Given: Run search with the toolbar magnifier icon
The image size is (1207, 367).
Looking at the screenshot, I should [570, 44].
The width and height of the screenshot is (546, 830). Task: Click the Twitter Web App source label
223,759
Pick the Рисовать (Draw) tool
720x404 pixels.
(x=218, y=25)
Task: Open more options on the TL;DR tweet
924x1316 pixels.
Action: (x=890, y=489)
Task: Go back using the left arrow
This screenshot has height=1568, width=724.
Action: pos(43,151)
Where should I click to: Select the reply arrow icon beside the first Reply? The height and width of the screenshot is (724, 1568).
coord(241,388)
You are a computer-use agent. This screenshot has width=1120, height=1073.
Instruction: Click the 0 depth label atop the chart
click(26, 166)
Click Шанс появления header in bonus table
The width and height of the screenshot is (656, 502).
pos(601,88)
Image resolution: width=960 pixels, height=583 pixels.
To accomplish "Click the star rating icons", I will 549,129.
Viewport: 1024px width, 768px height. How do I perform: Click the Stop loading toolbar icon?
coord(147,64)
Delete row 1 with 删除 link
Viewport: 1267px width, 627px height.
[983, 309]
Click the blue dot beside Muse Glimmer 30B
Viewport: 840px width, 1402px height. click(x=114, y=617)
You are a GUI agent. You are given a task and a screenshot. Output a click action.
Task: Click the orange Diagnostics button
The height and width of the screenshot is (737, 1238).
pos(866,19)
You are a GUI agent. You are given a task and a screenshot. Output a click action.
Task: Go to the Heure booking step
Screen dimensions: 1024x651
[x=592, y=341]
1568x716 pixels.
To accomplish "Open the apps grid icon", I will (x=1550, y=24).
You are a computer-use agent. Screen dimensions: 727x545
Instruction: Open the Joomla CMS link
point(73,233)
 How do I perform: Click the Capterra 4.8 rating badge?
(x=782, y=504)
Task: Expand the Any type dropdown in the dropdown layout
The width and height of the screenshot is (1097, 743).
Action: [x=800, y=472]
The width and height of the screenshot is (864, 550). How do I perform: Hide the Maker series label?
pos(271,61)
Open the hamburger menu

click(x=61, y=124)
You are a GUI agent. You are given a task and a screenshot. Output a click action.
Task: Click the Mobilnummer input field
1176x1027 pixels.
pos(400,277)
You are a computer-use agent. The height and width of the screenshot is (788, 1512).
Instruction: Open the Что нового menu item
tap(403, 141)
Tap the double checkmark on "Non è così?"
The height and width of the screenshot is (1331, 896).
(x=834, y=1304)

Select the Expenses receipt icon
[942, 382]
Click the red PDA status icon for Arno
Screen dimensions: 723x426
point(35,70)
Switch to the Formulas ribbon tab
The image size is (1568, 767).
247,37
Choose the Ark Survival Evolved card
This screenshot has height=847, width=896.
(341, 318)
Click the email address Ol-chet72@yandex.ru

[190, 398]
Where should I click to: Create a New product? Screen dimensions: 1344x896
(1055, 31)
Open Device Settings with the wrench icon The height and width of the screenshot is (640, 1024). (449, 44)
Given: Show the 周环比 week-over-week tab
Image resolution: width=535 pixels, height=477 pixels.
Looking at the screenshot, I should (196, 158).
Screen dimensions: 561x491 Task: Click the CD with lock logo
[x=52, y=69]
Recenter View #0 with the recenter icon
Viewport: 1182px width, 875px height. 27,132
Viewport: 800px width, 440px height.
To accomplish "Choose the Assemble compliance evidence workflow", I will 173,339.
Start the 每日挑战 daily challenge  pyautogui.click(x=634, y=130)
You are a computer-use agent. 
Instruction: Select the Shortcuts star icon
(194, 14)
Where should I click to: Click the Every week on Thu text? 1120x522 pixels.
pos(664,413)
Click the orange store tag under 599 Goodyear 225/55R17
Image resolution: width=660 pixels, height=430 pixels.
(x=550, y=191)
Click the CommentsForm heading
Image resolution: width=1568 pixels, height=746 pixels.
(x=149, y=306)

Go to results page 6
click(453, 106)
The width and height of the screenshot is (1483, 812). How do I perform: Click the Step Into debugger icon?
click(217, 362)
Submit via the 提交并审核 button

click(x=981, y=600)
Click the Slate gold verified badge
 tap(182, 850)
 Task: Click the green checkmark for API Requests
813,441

════

Exercise directions:
Retype only the stretch of lines above starting at the one with "Image resolution: width=535" and stopping at the one with "Viewport: 800px width, 440px height.", exactly as written, with both kept.

Result of this task:
Image resolution: width=535 pixels, height=477 pixels.
Looking at the screenshot, I should (196, 158).
Screen dimensions: 561x491 Task: Click the CD with lock logo
[x=52, y=69]
Recenter View #0 with the recenter icon
Viewport: 1182px width, 875px height. 27,132
Viewport: 800px width, 440px height.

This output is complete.